## WHAT THIS EXERCISE ASKS
(1) Write out the part of the forum thread on puppy protectiveness starting at "alert barking can" and ending at "or unusual strangers.", word for word.
(2) Write what comes next in the forum thread about when puppies become protective, picking up after its final post.

## PASSAGE SHOWN
↓
# When did your puppy become "protective"?



## Agaribay805 (Jan 7, 2016)

Hi guys Im wondering when your puppy became "protective"? When did your puppy loose love for strangers? 

Last night we had the fire pit going outside and our 4 month old pup heard the neighbors. She barked up a storm! It was kind of cute lol She barks at random things here and there but last night it was different. She was letting us know people were there. She doesn't bark at strangers just yet when were out and about. Im just wondering when everyone else puppy when through that stage. Thank you


----------



## Jax08 (Feb 13, 2009)

Well at 4 months, your puppy is not being protective. She's being a brat and being reactive.

My dog started showing suspicion of certain people and started showing protective instincts at about 2 years. He doesn't like strange people near me when he's caged. On leash, he's fine. Caged, he'll bark. He went OFF when a guy I knew reached into the car to give me a hug. Loud, excited, voices and suddenly he was in my window. He rocked the car. Another time he was highly suspicious of a guy a hotel that had made a stupid comment as we were coming in the door. I couldn't put the leash down to get my coffee. He would not take his eyes off the guy. Literally had to drag him through the door backwards. Some vibe he picked up and I didn't.


----------



## Agaribay805 (Jan 7, 2016)

Jax08 said:


> Well at 4 months, your puppy is not being protective. She's being a brat and being reactive.
> 
> My dog started showing suspicion of certain people and started showing protective instincts at about 2 years. He doesn't like strange people near me when he's caged. On leash, he's fine. Caged, he'll bark. He went OFF when a guy I knew reached into the car to give me a hug. Loud, excited, voices and suddenly he was in my window. He rocked the car. Another time he was highly suspicious of a guy a hotel that had made a stupid comment as we were coming in the door. I couldn't put the leash down to get my coffee. He would not take his eyes off the guy. Literally had to drag him through the door backwards. Some vibe he picked up and I didn't.


Yeah I don't really think she was being protective, just suspicious! She's still my baby. Wow I was expecting for that to happen sooner than two years but thats ok. I get to enjoy my puppy longer. She completely stole my heart.


----------



## yuriy (Dec 23, 2012)

My dog's protective instincts started showing up around ~18 months.


----------



## Jax08 (Feb 13, 2009)

Suspicious maybe, but she was still being reactive to the sound and from what you are saying, you let her. You need to teach her that you are in charge. she shouldn't be barking at the neighbors or at people when you are out and about.


----------



## Fodder (Oct 21, 2007)

alert barking can be out of fear, nervousness, curiosity, excitement, announcing their own presence rather than alerting you of others - please do not assume any time soon that she's being protective, or even... "protective"

also, it should never be considered okay to bark at non threatening or unusual strangers when you're just out and about (I'm confused by the use of the word "yet" as if it's expected? or desired?)

of all of my shepherds, only 2 would I have considered to have protective qualities, both developed somewhere between 2 and 3yrs old... and both remained friendly towards non threatening or unusual strangers.
↑
(Stored records)
↓
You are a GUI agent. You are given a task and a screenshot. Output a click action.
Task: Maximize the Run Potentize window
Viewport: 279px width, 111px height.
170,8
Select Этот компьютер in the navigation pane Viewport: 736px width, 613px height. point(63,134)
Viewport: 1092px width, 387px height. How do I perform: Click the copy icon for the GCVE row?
↑
↓
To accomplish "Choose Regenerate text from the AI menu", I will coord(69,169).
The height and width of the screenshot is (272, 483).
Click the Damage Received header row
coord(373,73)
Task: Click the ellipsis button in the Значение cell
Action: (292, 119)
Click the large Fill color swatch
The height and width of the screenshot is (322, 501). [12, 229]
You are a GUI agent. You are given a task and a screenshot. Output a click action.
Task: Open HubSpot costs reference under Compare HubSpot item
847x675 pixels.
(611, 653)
↑
## OUTPUTS BY TASK
(1)
alert barking can be out of fear, nervousness, curiosity, excitement, announcing their own presence rather than alerting you of others - please do not assume any time soon that she's being protective, or even... "protective"

also, it should never be considered okay to bark at non threatening or unusual strangers when you're just out and about (I'm confused by the use of the word "yet" as if it's expected? or desired?)

of all of my shepherds, only 2 would I have considered to have protective qualities, both developed somewhere between 2 and 3yrs old... and both remained friendly towards non threatening or unusual strangers.

(2)
and I mention unusual because even if it's the largest, scariest looking person that we cross paths with - if that person poses no threat and is minding their own business... a sound and confident dog should take notice but not react. reactivity in that situation is lack of training, socialization or maturity to decern between threatening and non threatening. this why why people will tell you time and time again that puppies aren't being protective (or "protective"), they just don't have that level of judgement.

personally, I'd be interrupting that sort of behavior in a young dog, you may be reinforcing the wrong things.


----------



## Agaribay805 (Jan 7, 2016)

Jax08 said:


> Suspicious maybe, but she was still being reactive to the sound and from what you are saying, you let her. You need to teach her that you are in charge. she shouldn't be barking at the neighbors or at people when you are out and about.


No I didn't let her. It was late and her bark is really loud. I obviously don't want her annoying the neighbors!


----------



## Agaribay805 (Jan 7, 2016)

Fodder said:


> alert barking can be out of fear, nervousness, curiosity, excitement, announcing their own presence rather than alerting you of others - please do not assume any time soon that she's being protective, or even... "protective"
> 
> also, it should never be considered okay to bark at non threatening or unusual strangers when you're just out and about (I'm confused by the use of the word "yet" as if it's expected? or desired?)
> 
> ...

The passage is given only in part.